■ **Task statement**: In the entries below, count the lines that hold the string "product" and state only that count.

(Stored dataset items)
--- START ---
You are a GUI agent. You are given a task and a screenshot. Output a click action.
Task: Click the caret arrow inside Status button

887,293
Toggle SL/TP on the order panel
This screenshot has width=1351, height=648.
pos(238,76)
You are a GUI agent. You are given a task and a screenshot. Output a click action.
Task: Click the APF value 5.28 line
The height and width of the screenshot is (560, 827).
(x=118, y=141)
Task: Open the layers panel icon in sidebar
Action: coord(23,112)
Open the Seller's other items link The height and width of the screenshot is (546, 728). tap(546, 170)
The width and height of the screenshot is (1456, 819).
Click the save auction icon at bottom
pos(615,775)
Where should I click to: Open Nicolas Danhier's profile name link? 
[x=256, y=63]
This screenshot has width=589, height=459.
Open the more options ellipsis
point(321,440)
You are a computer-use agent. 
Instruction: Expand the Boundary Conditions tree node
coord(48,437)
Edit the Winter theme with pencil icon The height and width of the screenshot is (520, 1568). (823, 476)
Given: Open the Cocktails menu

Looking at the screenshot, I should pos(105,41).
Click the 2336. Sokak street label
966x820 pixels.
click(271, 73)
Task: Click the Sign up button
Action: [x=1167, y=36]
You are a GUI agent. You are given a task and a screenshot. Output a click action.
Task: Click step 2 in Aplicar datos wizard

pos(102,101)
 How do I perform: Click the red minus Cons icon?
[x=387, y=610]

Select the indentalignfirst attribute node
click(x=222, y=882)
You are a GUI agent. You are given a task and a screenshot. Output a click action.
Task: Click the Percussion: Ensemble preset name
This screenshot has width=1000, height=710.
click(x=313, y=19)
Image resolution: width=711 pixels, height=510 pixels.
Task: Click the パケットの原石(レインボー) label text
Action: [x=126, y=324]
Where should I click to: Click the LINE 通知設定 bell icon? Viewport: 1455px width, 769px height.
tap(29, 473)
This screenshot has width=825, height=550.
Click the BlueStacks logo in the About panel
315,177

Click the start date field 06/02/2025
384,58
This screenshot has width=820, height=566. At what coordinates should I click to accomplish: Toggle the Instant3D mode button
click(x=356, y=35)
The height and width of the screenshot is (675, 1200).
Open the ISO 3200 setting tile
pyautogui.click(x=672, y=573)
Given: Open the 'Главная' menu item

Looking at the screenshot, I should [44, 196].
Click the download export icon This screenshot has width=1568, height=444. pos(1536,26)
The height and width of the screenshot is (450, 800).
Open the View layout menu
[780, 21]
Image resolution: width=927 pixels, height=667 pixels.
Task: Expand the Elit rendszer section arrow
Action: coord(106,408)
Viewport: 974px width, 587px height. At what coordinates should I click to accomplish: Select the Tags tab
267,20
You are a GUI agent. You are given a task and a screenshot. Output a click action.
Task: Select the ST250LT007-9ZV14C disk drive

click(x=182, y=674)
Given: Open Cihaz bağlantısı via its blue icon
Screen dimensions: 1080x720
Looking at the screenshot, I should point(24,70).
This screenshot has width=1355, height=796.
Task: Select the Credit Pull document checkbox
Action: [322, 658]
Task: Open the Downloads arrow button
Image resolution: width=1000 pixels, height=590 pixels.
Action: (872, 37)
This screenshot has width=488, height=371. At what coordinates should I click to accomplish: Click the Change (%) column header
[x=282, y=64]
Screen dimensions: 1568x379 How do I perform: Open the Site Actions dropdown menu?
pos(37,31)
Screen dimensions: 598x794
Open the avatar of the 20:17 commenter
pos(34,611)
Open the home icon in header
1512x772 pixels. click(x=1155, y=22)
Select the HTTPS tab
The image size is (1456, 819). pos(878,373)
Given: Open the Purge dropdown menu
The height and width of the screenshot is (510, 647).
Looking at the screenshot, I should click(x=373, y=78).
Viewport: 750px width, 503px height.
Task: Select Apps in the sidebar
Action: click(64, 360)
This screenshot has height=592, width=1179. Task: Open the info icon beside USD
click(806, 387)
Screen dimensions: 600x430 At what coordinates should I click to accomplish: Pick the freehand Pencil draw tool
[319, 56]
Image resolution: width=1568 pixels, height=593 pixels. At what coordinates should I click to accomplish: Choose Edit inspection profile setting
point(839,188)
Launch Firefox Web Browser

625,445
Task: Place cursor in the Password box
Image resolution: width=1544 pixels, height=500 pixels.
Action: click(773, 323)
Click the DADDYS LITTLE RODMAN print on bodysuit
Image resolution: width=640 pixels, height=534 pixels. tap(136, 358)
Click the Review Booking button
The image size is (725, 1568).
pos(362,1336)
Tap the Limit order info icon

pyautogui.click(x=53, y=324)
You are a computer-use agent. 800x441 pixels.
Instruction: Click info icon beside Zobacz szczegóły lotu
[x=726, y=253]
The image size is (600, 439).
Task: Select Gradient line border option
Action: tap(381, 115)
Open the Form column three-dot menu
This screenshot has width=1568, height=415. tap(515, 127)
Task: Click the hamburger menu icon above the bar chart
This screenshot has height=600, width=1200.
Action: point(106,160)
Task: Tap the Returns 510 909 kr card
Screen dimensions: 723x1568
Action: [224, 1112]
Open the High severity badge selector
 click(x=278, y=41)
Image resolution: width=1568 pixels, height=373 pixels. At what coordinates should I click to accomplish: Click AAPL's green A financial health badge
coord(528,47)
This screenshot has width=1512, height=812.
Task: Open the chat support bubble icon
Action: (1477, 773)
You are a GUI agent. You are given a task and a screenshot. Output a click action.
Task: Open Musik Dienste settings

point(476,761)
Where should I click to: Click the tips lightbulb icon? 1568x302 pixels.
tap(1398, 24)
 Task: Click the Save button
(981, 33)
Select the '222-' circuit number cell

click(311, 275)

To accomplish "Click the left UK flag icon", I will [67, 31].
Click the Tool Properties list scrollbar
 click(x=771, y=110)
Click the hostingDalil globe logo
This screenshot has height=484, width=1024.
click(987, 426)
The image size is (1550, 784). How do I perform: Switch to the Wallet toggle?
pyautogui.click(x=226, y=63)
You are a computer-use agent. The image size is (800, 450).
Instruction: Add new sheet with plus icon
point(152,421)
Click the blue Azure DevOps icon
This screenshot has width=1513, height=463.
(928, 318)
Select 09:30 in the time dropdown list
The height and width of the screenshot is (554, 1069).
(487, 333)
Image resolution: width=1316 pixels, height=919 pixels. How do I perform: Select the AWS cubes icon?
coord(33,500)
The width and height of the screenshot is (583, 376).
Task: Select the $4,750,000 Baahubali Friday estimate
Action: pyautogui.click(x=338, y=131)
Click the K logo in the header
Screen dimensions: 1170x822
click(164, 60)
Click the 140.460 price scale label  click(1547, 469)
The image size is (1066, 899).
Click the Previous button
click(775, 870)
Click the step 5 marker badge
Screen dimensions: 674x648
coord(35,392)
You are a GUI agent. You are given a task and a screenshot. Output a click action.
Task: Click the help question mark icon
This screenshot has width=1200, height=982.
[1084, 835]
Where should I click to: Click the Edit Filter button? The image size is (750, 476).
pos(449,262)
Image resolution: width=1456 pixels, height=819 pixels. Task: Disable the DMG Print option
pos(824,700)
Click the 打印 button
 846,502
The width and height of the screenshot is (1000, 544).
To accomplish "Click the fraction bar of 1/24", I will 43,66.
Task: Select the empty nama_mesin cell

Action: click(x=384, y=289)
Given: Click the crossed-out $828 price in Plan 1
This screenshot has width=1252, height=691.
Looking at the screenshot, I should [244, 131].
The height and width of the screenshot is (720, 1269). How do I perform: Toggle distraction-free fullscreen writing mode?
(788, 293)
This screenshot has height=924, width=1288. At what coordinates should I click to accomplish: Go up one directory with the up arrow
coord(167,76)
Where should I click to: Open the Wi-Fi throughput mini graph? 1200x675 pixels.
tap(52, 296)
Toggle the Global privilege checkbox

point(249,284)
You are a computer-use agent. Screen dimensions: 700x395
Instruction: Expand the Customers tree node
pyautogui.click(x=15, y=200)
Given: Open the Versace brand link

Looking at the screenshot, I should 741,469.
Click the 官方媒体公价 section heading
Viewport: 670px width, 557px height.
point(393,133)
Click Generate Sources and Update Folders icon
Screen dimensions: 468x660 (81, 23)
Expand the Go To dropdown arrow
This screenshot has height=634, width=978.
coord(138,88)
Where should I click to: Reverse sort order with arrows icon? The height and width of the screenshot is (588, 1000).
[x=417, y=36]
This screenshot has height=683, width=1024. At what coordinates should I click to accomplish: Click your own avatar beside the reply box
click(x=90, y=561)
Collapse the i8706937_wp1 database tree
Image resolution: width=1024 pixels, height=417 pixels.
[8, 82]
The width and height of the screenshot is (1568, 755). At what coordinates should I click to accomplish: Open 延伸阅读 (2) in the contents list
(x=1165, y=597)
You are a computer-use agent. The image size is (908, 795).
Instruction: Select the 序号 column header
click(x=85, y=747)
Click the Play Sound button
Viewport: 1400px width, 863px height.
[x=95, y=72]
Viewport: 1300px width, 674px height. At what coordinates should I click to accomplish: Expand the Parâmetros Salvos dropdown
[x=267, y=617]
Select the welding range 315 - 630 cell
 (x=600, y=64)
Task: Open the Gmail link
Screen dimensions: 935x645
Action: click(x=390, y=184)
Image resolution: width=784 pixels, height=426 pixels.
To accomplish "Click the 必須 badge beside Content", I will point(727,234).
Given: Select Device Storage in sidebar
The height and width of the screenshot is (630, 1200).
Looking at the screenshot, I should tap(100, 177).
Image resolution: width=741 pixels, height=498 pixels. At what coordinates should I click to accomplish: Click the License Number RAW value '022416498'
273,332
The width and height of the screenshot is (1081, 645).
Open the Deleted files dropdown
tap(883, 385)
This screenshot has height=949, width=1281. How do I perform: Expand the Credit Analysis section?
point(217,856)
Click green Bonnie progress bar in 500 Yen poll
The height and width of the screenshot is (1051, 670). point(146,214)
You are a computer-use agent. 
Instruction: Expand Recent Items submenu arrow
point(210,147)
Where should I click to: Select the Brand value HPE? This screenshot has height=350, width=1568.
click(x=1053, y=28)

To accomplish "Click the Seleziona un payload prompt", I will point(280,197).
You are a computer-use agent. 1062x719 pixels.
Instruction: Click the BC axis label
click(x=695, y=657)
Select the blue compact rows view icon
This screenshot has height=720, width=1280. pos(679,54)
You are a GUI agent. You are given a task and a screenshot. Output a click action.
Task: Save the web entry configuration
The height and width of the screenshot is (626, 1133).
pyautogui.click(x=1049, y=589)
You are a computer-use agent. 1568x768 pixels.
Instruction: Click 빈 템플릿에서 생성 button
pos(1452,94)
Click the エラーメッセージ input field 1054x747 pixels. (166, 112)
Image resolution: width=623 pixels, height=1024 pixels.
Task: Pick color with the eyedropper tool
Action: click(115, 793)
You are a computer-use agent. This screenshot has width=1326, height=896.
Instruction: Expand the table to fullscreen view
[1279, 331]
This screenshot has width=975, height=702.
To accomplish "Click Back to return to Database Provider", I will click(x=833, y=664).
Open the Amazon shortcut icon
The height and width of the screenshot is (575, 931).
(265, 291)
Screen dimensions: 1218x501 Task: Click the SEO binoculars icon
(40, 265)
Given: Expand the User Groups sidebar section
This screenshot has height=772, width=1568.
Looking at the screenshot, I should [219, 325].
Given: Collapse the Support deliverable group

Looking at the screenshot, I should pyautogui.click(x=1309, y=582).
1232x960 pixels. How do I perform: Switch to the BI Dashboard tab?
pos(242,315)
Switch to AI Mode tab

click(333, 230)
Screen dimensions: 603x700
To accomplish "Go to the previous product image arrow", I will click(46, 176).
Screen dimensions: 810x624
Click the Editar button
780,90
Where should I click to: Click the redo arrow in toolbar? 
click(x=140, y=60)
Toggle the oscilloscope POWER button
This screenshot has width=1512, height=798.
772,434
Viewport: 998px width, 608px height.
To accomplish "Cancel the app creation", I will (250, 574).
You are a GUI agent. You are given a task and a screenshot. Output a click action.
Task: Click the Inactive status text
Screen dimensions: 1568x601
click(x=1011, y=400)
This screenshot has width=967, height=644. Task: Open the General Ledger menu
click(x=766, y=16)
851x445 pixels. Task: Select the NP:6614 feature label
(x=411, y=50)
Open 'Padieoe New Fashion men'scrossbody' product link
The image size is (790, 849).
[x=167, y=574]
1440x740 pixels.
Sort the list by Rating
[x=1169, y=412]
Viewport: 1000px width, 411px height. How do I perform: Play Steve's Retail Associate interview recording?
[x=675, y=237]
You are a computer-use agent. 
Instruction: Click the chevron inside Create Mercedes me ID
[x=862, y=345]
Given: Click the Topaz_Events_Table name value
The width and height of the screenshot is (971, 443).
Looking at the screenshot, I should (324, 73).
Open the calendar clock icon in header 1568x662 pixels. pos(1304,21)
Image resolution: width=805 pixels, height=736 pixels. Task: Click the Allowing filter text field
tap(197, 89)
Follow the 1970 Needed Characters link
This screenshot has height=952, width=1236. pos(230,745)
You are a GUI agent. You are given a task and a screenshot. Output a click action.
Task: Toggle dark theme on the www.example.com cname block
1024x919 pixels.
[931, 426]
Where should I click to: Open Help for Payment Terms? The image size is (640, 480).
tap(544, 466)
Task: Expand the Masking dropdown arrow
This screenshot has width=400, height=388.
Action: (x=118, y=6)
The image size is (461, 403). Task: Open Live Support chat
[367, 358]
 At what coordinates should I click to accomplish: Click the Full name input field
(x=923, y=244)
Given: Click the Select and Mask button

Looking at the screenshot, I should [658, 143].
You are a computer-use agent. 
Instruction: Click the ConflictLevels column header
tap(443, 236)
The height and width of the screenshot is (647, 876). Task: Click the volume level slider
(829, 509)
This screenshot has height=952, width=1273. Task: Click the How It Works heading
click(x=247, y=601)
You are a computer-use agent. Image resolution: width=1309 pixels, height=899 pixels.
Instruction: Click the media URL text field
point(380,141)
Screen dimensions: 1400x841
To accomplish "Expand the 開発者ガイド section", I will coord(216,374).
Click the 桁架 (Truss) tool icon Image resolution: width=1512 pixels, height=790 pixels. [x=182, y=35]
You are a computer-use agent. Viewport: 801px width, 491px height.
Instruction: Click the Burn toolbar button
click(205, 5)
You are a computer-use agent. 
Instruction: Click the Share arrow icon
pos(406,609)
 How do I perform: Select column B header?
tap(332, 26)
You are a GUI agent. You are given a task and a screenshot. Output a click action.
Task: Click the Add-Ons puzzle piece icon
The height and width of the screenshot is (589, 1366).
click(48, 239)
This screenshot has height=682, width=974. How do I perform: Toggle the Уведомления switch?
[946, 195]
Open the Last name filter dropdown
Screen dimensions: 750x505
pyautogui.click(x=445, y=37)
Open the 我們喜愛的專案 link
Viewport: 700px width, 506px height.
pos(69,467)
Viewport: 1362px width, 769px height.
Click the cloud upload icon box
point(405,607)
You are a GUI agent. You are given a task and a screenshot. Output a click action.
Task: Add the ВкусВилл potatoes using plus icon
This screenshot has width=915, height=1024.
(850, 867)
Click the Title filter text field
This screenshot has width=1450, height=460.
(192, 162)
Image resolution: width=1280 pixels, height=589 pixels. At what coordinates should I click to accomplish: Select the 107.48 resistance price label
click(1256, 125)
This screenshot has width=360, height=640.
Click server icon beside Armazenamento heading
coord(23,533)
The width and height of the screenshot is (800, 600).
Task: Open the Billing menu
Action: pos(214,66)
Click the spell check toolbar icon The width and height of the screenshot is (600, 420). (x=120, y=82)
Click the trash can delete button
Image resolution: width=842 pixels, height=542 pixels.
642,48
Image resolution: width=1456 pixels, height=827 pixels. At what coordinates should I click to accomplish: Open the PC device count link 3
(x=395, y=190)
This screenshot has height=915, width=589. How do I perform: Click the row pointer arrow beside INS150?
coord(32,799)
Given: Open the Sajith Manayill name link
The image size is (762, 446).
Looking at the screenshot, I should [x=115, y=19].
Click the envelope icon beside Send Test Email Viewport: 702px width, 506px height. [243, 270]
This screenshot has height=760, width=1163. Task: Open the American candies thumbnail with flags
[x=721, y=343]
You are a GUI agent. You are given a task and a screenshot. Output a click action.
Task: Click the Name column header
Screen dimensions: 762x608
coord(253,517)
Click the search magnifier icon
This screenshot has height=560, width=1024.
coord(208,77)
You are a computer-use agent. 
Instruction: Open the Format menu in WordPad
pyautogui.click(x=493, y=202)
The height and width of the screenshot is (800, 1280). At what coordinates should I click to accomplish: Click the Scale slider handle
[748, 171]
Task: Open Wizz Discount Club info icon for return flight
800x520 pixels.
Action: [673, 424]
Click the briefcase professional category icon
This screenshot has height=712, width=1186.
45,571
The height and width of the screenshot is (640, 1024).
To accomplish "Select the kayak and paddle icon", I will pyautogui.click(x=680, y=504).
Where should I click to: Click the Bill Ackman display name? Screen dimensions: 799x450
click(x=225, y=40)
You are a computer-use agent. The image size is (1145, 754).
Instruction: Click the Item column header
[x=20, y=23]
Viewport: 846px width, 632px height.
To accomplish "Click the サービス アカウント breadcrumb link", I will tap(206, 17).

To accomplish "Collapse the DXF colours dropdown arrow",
--- END ---
■ **Response to this exercise**: 2